- Innfjorden Chapel
- 62°29′34″N 7°33′35″E﻿ / ﻿62.492903327°N 07.559853851°E
- Location: Rauma Municipality, Møre og Romsdal
- Country: Norway
- Denomination: Church of Norway
- Churchmanship: Evangelical Lutheran

History
- Status: Chapel
- Founded: 1897
- Consecrated: 1976

Architecture
- Functional status: Active
- Architect: Ingvald Moldsvor
- Architectural type: Long church
- Completed: 1976 (50 years ago)

Specifications
- Capacity: 200
- Materials: Brick

Administration
- Diocese: Møre bispedømme
- Deanery: Indre Romsdal prosti
- Parish: Voll
- Type: Church
- Status: Not protected
- ID: 84724

= Innfjorden Chapel =

Church in Møre og Romsdal, Norway

Innfjorden Chapel (Innfjorden bedehuskapell) is a parish church of the Church of Norway in Hustadvika Municipality in Møre og Romsdal county, Norway. It is located in the village of Innfjorden. It is one of the churches for the Voll parish which is part of the Indre Romsdal prosti (deanery) in the Diocese of Møre. The white, brick church was built in a long church design in 1976 using plans drawn up by the architect Ingvald Moldsvor. The church seats about 200 people.

==History==
Historically, the Innfjorden area was part of the Voll Church parish. In 1897, a small wooden prayer house was built in Innfjorden. It was located about 100 m north of the present site of the chapel. In 1906, a choir and church porch with a tower were added. After the renovations, the building was consecrated as a chapel. In 1976, a new, larger chapel was constructed about 100 m south of the old chapel. After the new building was completed, the old chapel was torn down.
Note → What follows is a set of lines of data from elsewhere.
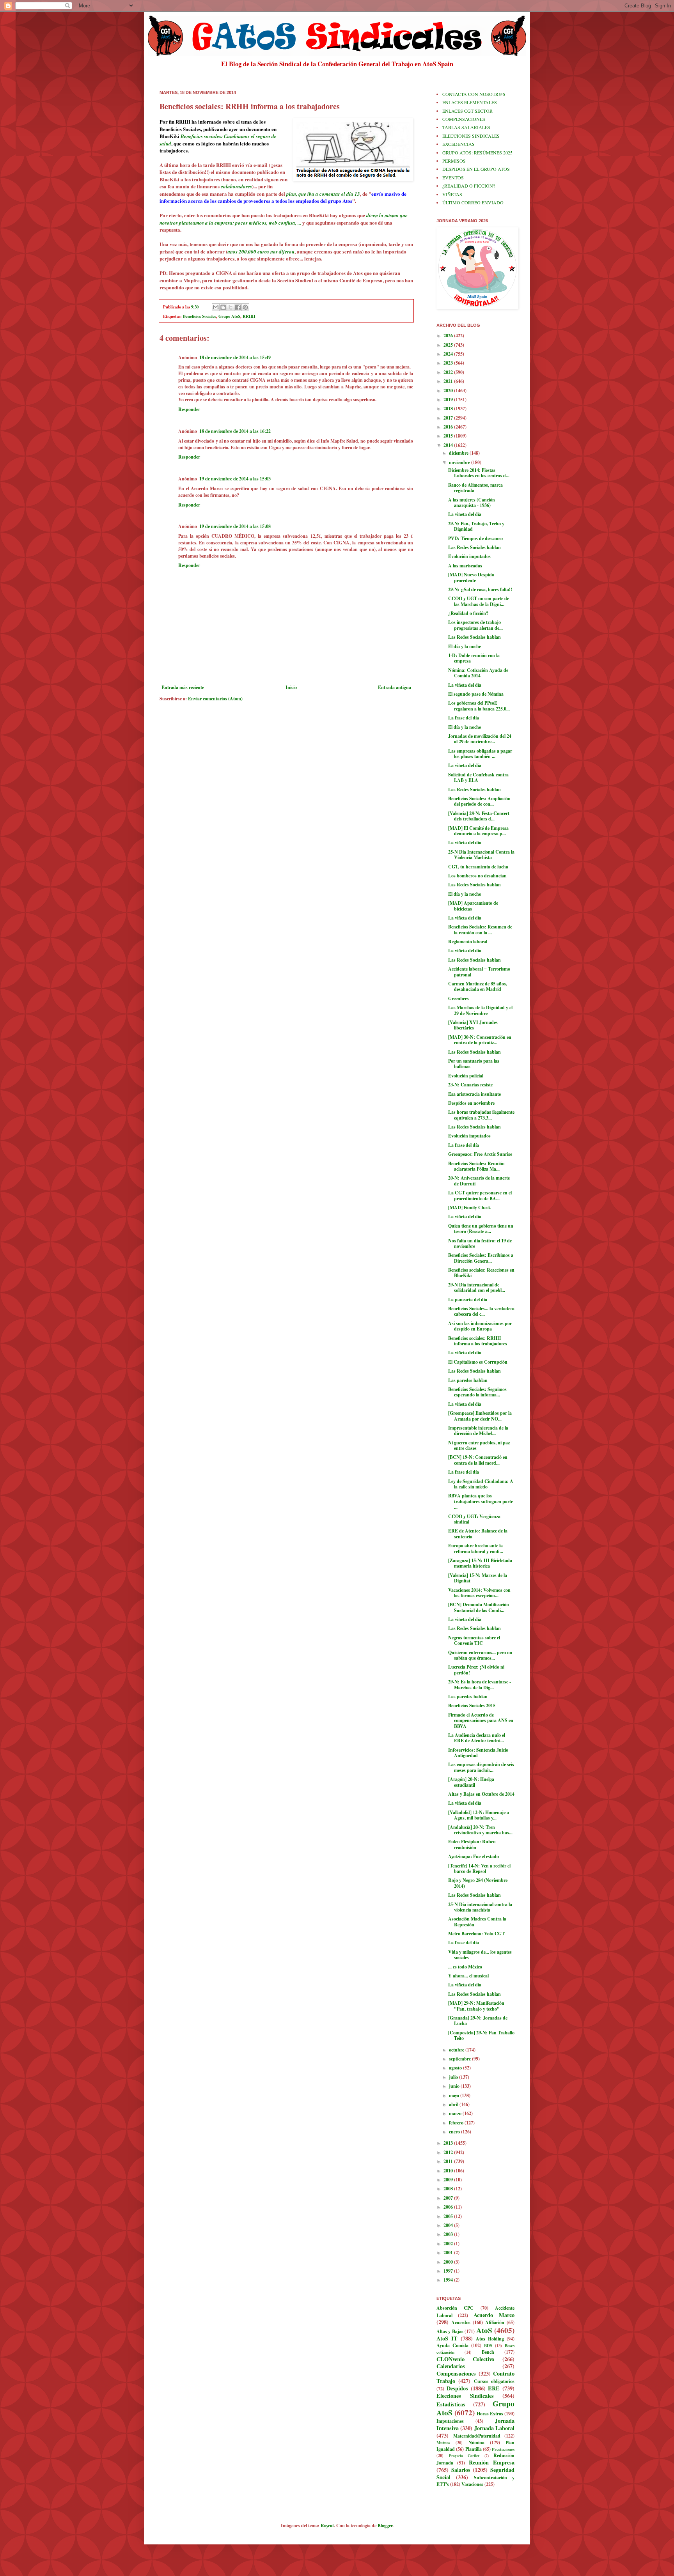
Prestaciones (503, 2449)
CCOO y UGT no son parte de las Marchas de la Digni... (478, 601)
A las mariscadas (465, 565)
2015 (448, 435)
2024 (448, 354)
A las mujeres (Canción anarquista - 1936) (471, 502)
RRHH (249, 316)
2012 (448, 2152)
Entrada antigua (394, 687)
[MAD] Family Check (469, 1207)
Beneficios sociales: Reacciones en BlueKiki (481, 1273)
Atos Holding (490, 2338)
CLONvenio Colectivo (465, 2359)
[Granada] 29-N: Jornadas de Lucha (477, 2020)
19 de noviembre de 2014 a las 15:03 (235, 478)
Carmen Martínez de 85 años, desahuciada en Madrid (477, 986)
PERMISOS (454, 161)
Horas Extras (490, 2413)
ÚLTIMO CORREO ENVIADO (473, 202)
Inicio (291, 687)
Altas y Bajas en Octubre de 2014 (481, 1794)
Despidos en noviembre (471, 1103)
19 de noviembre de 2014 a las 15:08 (235, 526)
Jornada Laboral (494, 2428)
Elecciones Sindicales (465, 2396)
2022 (448, 372)
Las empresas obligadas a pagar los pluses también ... (480, 754)
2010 (448, 2170)
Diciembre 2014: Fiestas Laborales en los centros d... (478, 473)
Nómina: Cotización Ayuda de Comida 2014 (478, 673)
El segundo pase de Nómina (476, 694)
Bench (488, 2352)
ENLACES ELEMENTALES (469, 102)
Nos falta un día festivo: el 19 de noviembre (480, 1243)
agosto (456, 2067)
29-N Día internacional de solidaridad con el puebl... (476, 1287)
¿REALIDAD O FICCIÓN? (468, 185)
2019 (448, 399)
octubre (457, 2049)
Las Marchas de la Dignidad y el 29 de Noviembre (480, 1010)
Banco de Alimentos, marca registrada (475, 488)
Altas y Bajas (449, 2331)
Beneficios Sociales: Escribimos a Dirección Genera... (480, 1258)
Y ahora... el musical (468, 1975)
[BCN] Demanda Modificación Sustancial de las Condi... (478, 1607)
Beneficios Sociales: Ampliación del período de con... (479, 801)
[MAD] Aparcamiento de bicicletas (473, 906)
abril (454, 2104)
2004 (448, 2225)
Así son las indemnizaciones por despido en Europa (480, 1326)
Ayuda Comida (452, 2345)
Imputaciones (450, 2421)
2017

The new concrete building was designed by Ingvald Moldsvor. The new building was consecrated in 1976 by the Bishop Tord Godal. The altarpiece, pulpit, and baptismal font from the old chapel were all moved to the new chapel to be reused there. The two-storey building has a large 200-seat sanctuary on the top floor. The lower floor has a large kitchen and church hall that seats about 80. In 2008, a new handicap-accessible entrance and bathroom were added and the roof was replaced.